◆ **What you should do**: Restate the records underneath, keeping each one exactly the same.
(Entries provided begins)
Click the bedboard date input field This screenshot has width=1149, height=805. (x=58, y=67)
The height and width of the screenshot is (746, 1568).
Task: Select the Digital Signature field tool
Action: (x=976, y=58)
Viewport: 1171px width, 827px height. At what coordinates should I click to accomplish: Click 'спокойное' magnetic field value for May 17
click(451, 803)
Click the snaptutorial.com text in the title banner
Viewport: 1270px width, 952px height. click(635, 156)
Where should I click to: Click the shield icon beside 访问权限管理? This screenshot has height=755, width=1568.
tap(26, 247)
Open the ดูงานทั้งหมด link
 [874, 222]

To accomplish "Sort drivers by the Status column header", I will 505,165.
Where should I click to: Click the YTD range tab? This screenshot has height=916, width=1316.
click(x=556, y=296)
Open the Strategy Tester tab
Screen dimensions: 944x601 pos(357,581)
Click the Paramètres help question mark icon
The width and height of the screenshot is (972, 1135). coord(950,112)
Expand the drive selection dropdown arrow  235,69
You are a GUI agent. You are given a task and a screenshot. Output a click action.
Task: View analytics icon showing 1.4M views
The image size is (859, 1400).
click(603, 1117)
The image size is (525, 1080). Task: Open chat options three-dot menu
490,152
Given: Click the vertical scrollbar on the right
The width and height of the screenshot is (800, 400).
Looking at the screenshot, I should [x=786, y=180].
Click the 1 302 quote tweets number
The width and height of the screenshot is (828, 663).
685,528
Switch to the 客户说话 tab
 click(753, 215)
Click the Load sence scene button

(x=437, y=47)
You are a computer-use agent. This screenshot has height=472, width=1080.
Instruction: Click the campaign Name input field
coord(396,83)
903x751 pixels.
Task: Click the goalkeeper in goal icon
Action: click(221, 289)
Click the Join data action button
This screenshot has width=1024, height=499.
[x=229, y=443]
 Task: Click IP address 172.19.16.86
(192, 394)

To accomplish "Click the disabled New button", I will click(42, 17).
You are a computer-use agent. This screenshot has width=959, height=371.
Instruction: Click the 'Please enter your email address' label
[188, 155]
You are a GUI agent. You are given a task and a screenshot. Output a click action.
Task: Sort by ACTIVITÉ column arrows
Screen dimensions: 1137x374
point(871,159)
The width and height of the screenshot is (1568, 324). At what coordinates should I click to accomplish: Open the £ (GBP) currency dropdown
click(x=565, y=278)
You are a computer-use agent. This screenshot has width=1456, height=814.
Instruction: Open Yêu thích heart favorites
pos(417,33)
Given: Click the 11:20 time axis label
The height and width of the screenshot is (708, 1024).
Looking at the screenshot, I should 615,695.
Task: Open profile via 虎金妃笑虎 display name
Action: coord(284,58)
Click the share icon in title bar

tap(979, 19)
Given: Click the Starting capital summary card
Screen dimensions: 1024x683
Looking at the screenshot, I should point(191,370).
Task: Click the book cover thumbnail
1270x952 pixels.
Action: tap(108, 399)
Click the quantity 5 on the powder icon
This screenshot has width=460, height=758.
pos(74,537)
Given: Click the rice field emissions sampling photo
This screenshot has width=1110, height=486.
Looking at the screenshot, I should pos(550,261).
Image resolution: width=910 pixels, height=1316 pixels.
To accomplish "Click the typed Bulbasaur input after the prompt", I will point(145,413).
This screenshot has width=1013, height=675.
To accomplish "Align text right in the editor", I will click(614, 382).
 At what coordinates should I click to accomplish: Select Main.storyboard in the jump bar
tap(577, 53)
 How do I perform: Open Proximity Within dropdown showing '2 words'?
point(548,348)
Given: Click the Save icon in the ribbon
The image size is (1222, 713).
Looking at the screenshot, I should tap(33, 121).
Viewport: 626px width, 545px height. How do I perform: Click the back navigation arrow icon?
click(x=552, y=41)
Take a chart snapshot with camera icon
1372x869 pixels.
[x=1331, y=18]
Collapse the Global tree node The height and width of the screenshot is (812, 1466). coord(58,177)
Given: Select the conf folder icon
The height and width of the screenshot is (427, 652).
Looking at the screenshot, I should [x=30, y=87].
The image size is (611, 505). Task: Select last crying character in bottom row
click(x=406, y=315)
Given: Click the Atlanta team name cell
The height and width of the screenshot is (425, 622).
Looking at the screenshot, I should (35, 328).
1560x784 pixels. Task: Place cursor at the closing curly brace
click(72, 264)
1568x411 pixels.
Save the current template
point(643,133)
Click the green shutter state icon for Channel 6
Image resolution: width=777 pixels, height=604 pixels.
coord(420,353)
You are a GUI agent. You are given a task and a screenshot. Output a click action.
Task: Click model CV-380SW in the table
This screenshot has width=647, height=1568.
(Entries provided ends)
◆ **Solution to the problem**:
Click the bedboard date input field This screenshot has width=1149, height=805. (x=58, y=67)
The height and width of the screenshot is (746, 1568).
Task: Select the Digital Signature field tool
Action: (x=976, y=58)
Viewport: 1171px width, 827px height. At what coordinates should I click to accomplish: Click 'спокойное' magnetic field value for May 17
click(451, 803)
Click the snaptutorial.com text in the title banner
Viewport: 1270px width, 952px height. click(635, 156)
Where should I click to: Click the shield icon beside 访问权限管理? This screenshot has height=755, width=1568.
tap(26, 247)
Open the ดูงานทั้งหมด link
 [874, 222]

To accomplish "Sort drivers by the Status column header", I will 505,165.
Where should I click to: Click the YTD range tab? This screenshot has height=916, width=1316.
click(x=556, y=296)
Open the Strategy Tester tab
Screen dimensions: 944x601 pos(357,581)
Click the Paramètres help question mark icon
The width and height of the screenshot is (972, 1135). coord(950,112)
Expand the drive selection dropdown arrow  235,69
You are a GUI agent. You are given a task and a screenshot. Output a click action.
Task: View analytics icon showing 1.4M views
The image size is (859, 1400).
click(603, 1117)
The image size is (525, 1080). Task: Open chat options three-dot menu
490,152
Given: Click the vertical scrollbar on the right
The width and height of the screenshot is (800, 400).
Looking at the screenshot, I should [x=786, y=180].
Click the 1 302 quote tweets number
The width and height of the screenshot is (828, 663).
685,528
Switch to the 客户说话 tab
 click(753, 215)
Click the Load sence scene button

(x=437, y=47)
You are a computer-use agent. This screenshot has height=472, width=1080.
Instruction: Click the campaign Name input field
coord(396,83)
903x751 pixels.
Task: Click the goalkeeper in goal icon
Action: click(221, 289)
Click the Join data action button
This screenshot has width=1024, height=499.
[x=229, y=443]
 Task: Click IP address 172.19.16.86
(192, 394)

To accomplish "Click the disabled New button", I will click(42, 17).
You are a computer-use agent. This screenshot has width=959, height=371.
Instruction: Click the 'Please enter your email address' label
[188, 155]
You are a GUI agent. You are given a task and a screenshot. Output a click action.
Task: Sort by ACTIVITÉ column arrows
Screen dimensions: 1137x374
point(871,159)
The width and height of the screenshot is (1568, 324). At what coordinates should I click to accomplish: Open the £ (GBP) currency dropdown
click(x=565, y=278)
You are a computer-use agent. This screenshot has width=1456, height=814.
Instruction: Open Yêu thích heart favorites
pos(417,33)
Given: Click the 11:20 time axis label
The height and width of the screenshot is (708, 1024).
Looking at the screenshot, I should 615,695.
Task: Open profile via 虎金妃笑虎 display name
Action: coord(284,58)
Click the share icon in title bar

tap(979, 19)
Given: Click the Starting capital summary card
Screen dimensions: 1024x683
Looking at the screenshot, I should point(191,370).
Task: Click the book cover thumbnail
1270x952 pixels.
Action: tap(108, 399)
Click the quantity 5 on the powder icon
This screenshot has width=460, height=758.
pos(74,537)
Given: Click the rice field emissions sampling photo
This screenshot has width=1110, height=486.
Looking at the screenshot, I should pos(550,261).
Image resolution: width=910 pixels, height=1316 pixels.
To accomplish "Click the typed Bulbasaur input after the prompt", I will point(145,413).
This screenshot has width=1013, height=675.
To accomplish "Align text right in the editor", I will click(614, 382).
 At what coordinates should I click to accomplish: Select Main.storyboard in the jump bar
tap(577, 53)
 How do I perform: Open Proximity Within dropdown showing '2 words'?
point(548,348)
Given: Click the Save icon in the ribbon
The image size is (1222, 713).
Looking at the screenshot, I should tap(33, 121).
Viewport: 626px width, 545px height. How do I perform: Click the back navigation arrow icon?
click(x=552, y=41)
Take a chart snapshot with camera icon
1372x869 pixels.
[x=1331, y=18]
Collapse the Global tree node The height and width of the screenshot is (812, 1466). coord(58,177)
Given: Select the conf folder icon
The height and width of the screenshot is (427, 652).
Looking at the screenshot, I should [x=30, y=87].
The image size is (611, 505). Task: Select last crying character in bottom row
click(x=406, y=315)
Given: Click the Atlanta team name cell
The height and width of the screenshot is (425, 622).
Looking at the screenshot, I should (35, 328).
1560x784 pixels. Task: Place cursor at the closing curly brace
click(72, 264)
1568x411 pixels.
Save the current template
point(643,133)
Click the green shutter state icon for Channel 6
Image resolution: width=777 pixels, height=604 pixels.
coord(420,353)
You are a GUI agent. You are given a task and a screenshot. Output a click action.
Task: Click model CV-380SW in the table
This screenshot has width=647, height=1568.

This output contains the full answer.